● **Task item**
Work out the number of lines in the records that include the word "height"; reply with that number alone.

● **Information shown**

=====

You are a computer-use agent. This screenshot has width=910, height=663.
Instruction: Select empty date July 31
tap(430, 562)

=====

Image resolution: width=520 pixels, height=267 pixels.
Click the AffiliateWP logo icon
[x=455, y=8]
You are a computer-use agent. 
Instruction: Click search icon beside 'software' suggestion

=====

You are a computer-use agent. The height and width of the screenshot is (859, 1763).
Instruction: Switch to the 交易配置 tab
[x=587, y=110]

=====

● **Exercise result**
3